Arbeiterinnen beim Handy-Hersteller Foxconn: Sie klagen über soziale Isolation und militärischen Führungsstil. Bald soll es einen Betriebsrat geben.

(Foto: Bobby Yip/Reuters)

Apple-Produzent Foxconn ist bekannt dafür, dass er seine Arbeiter besonders schlecht behandelt. Jetzt können die chinesischen Angestellten eine Art Betriebsrat wählen - eine Premiere für China. Apple geht es dabei um mehr als das gute Image.

Von Marcel Grzanna

Wenn Artikel Eins der chinesischen Verfassung der Realität entspricht, dann sind unabhängige Gewerkschaften in der Volksrepublik so überflüssig wie Feiertage, die auf einen Sonntag fallen. Denn dort heißt es: Alle Macht geht demnach von der Arbeiterklasse aus. Doch die Realität sieht anders aus. Arbeiter haben in China seit Mao Zedong nichts mehr zu sagen.
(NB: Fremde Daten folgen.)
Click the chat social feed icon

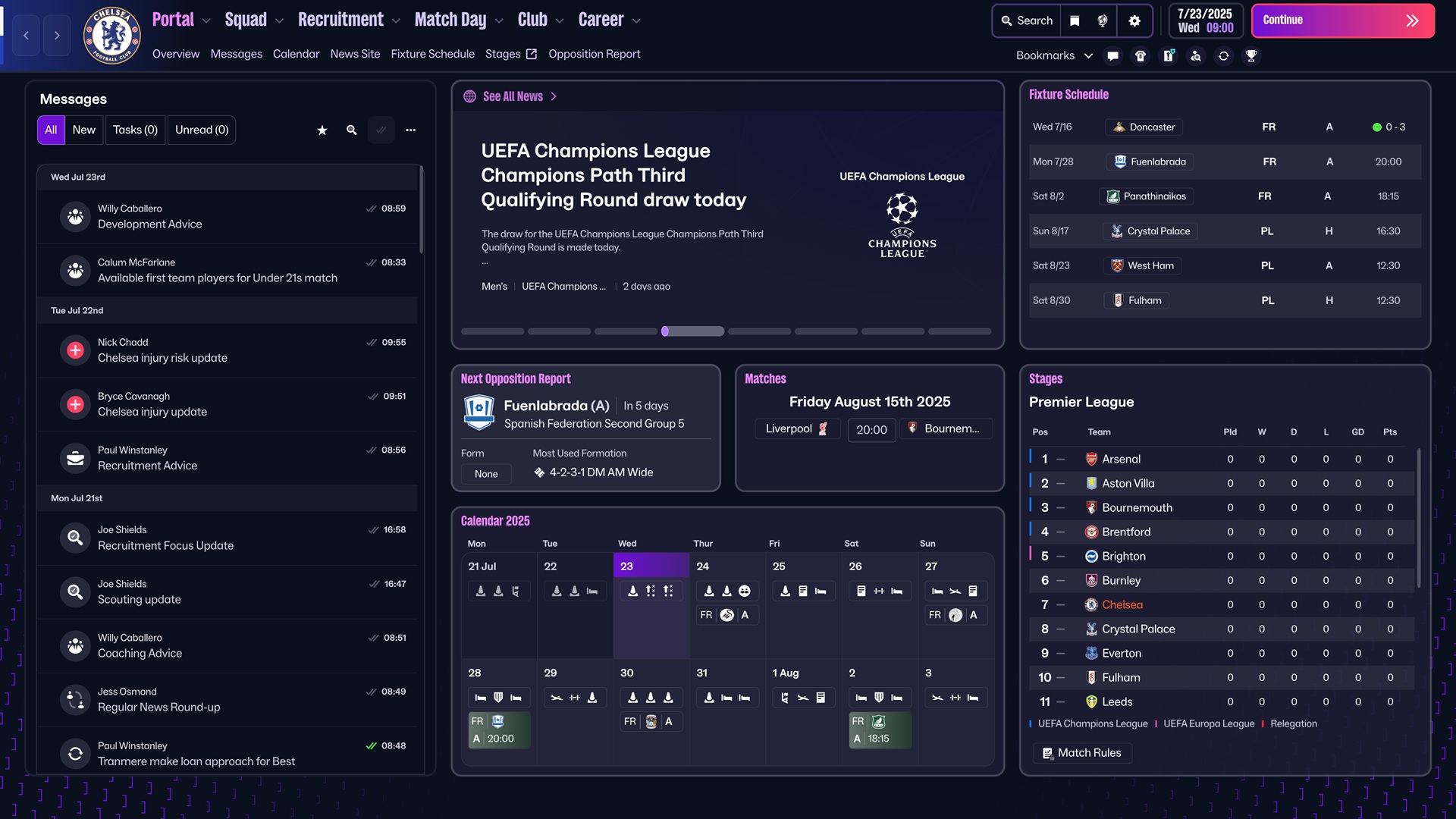1112,55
Da hilft es auch nicht, dass 134 Millionen Chinesen Mitglieder der staatlichen Gewerkschaftsvereinigung sind. Sie sind nur Staffage in einer Organisation, die von der Kommunistischen Partei als Propagandainstrument verwendet wird.
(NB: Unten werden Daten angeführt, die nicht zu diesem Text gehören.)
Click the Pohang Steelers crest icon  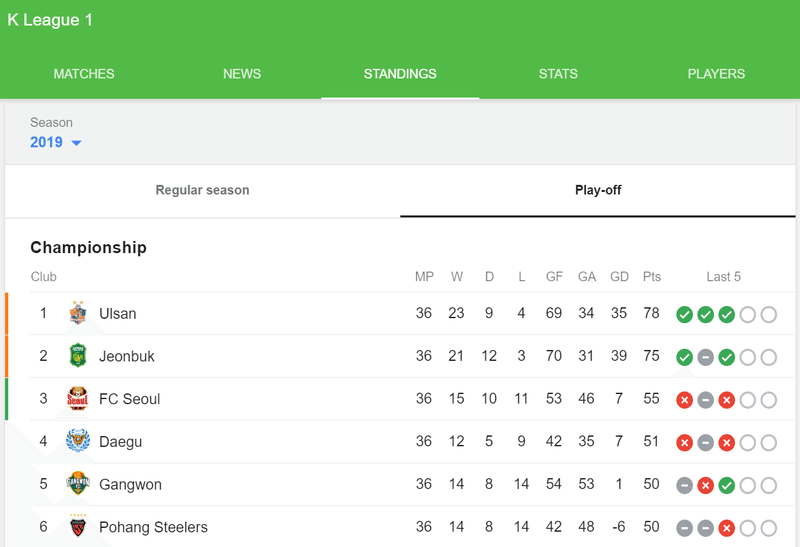click(x=78, y=527)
Sollte sich dies irgendwann doch ändern, dürfte 2013 wohl als Meilenstein auf dem Weg zu unabhängigen Arbeitervertretern in der Volksrepublik gelten. Denn nun hat der Elektronikproduzent Foxconn angekündigt, seine Belegschaft in Zukunft selbst entscheiden zu lassen, wer sie repräsentieren soll. In geheimer Abstimmung sollen 1,2 Millionen Mitarbeiter "die Position des Vorsitzenden und 20 Komiteemitglieder des Foxconn Gewerkschaftsverbandes bestimmen", wie das Unternehmen der Financial Times bestätigte.

Das gab es in dieser Form in China noch nie, und es ist das Resultat einer Entwicklung, die schon vor einigen Jahren begonnen hat.

Regierung hob Mindestlöhne an

Eine neue Generation von Fabrikarbeitern ist nach Beginn der Achtzigerjahre des vergangenen Jahrhunderts mit Begehrlichkeiten groß geworden, weil die besser verdienende Minderheit im Land ihren neuen Wohlstand in vollen Zügen öffentlich genossen hat. Diese Generation hat andere Ansprüche als ihre Eltern, die vor allem vom Wunsch nach ausreichend Nahrung für die ganze Familie getrieben wurden. Die stetig wachsende Kluft bei den Einkünften hat eine frustrierte Masse Arbeiter geschaffen, die nicht mehr bereit war, für Hungerlöhne den Großteil des Tages am Fließband zu stehen.

2010 begann eine beispiellose Streikwelle im Land. Die Regierung spürte den Zorn der Massen und hob landesweit die Mindestlöhne an. "Das Ende der Billiglohn-Ära ist durch die Streiks eingeläutet worden. Die Arbeiter werden nichts anderes akzeptieren. Das war eine Art Wendepunkt", sagt Professor Zhao Qiao vom Institut für Industrielle Beziehungen.

Auch bei Foxconn gab es damals Streiks. 13 Werke betreibt die taiwanesisch geführte Firma in der Volksrepublik. Mehr als eine Million Chinesen schrauben für Foxconn. Oder genauer gesagt: Sie schrauben für Apple, etwa das iPhone und das iPad. Aber sie schrauben auch Computer für Hewlett-Packard, Spielekonsolen für Microsoft, Handys für Nokia.